Nonetheless, they’re laying the groundwork necessary to activate a campaign in a not-so-subtle attempt to convince her to run.
The party that was once known for duplicating efforts and an inability to accept the realities of federal election law believes it has found its groove with a cadre of organizations working in concert to elect the first woman president.
“Everybody is swimming in their own lane, which is very unusual for democrats,” said Paul Begala, head of pro-Clinton Priorities USA Action and a CNN contributor. “Usually democrats bump into each other all the time.”
The message from pro-Clinton democrats is that each group has their own goal: Priorities USA Action deals with high-dollar fundraising and making ads; Ready for Hillary builds grassroots support and a sizable e-mail list; Emily’s List grows excitement in electing a woman president; and Correct the Record handles messaging, research and rapid response to attacks from opponents.

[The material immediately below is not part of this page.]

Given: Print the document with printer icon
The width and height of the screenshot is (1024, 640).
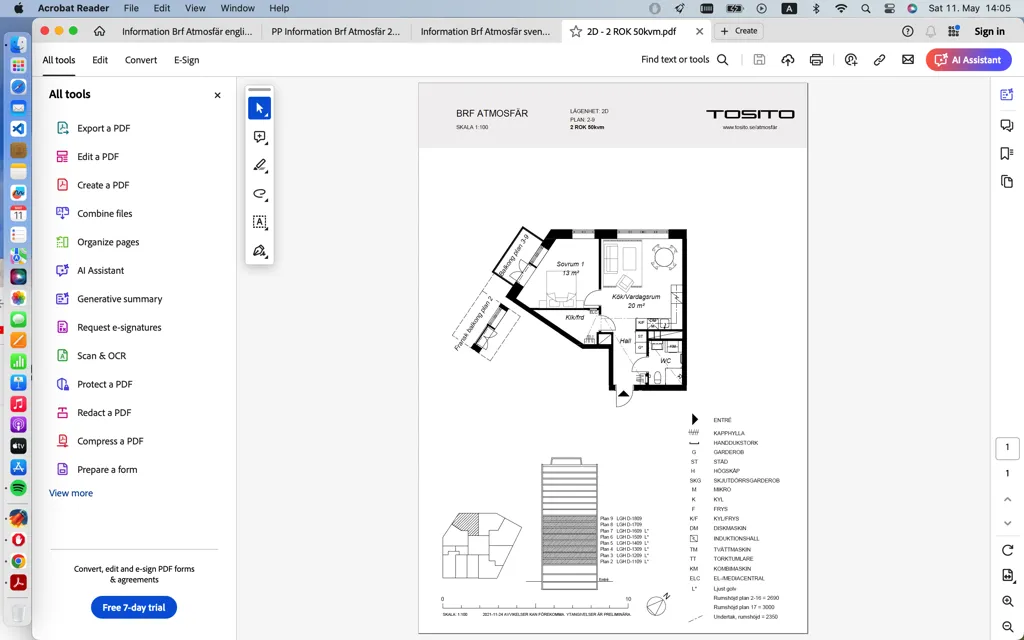Looking at the screenshot, I should point(816,60).
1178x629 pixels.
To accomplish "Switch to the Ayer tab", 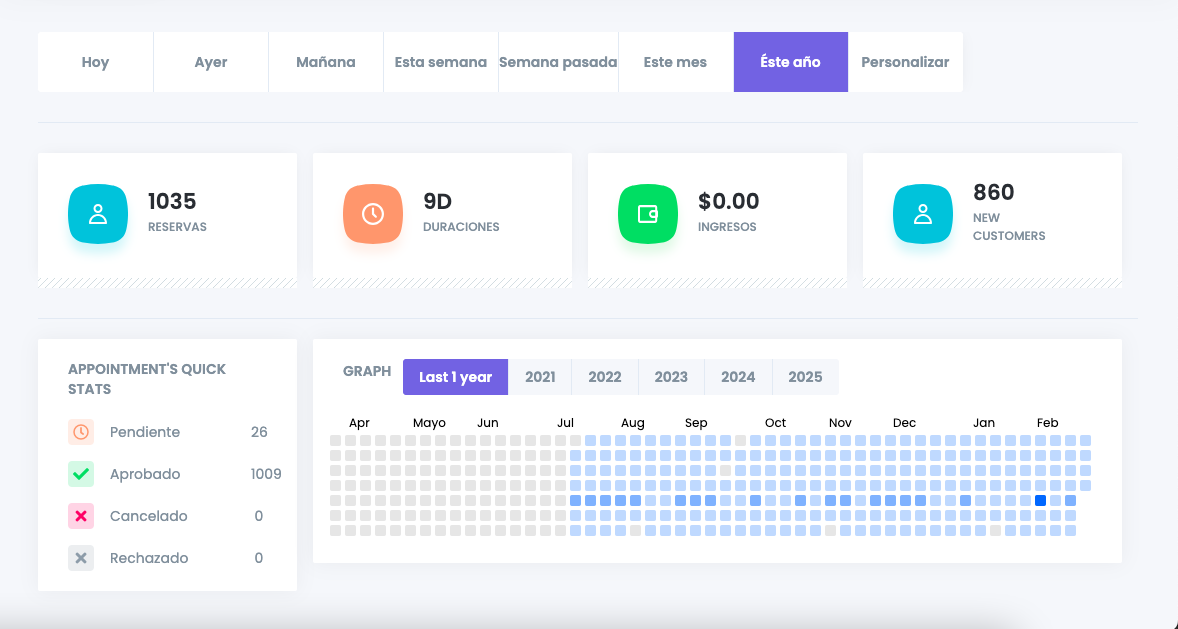I will point(211,62).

Each group’s early efforts are unprecedented—especially considering Clinton has yet to announce her presidential intentions—causing some senior democrats to worry that focusing on 2016 is taking democrats’ focus off the 2014 midterms with the balance of power in the Senate at stake.
But what really sets these coordinated efforts apart are the close personal ties between organizations and a super PAC board that’s stacked with a who’s who list of pro-Clinton operatives.
The pro-Clinton board
When Priorities USA Action announced its new board last month, most on the list were either picking up a paycheck, closely tied to, or advising one of the groups urging Clinton to run.
Allida Black, the chairperson of Ready for Hillary, is on the board. So is David Brock, the prolific fundraiser behind the liberal super PACs American Bridge and Correct the Record. Also earning a seat: Stephanie Schriock, president of Emily’s List, and Harold Ickes, a longtime Clinton confidant and an adviser to Ready for Hillary.
The announcement made it clear that the Priorities board is shaping up to become the nexus of the groups pushing a Clinton campaign.
“If you look at our board, the Priorities board, that is coordination incarnate. That is coordinating,” Begala said. “This is where a lot of conversation occurs. That, I think, shows the connection and the cooperation on my side.”
And a number of sources close to the process of putting the Priorities board together said the intent was to center the body around these pro-Clinton groups.
The coordination extends to President Barack Obama’s 2008 and 2012 presidential campaigns.
Earlier this year, Priorities made a big splash when it named Jim Messina, Obama’s campaign manager, as the board’s co-chairman. The move had some political experts questioning whether Messina’s move to Priorities was a tacit presidential endorsement for Clinton.
White House Press Secretary Jay Carney said that Messina is “an independent American citizen” who is “not affiliated with the President, the White House.”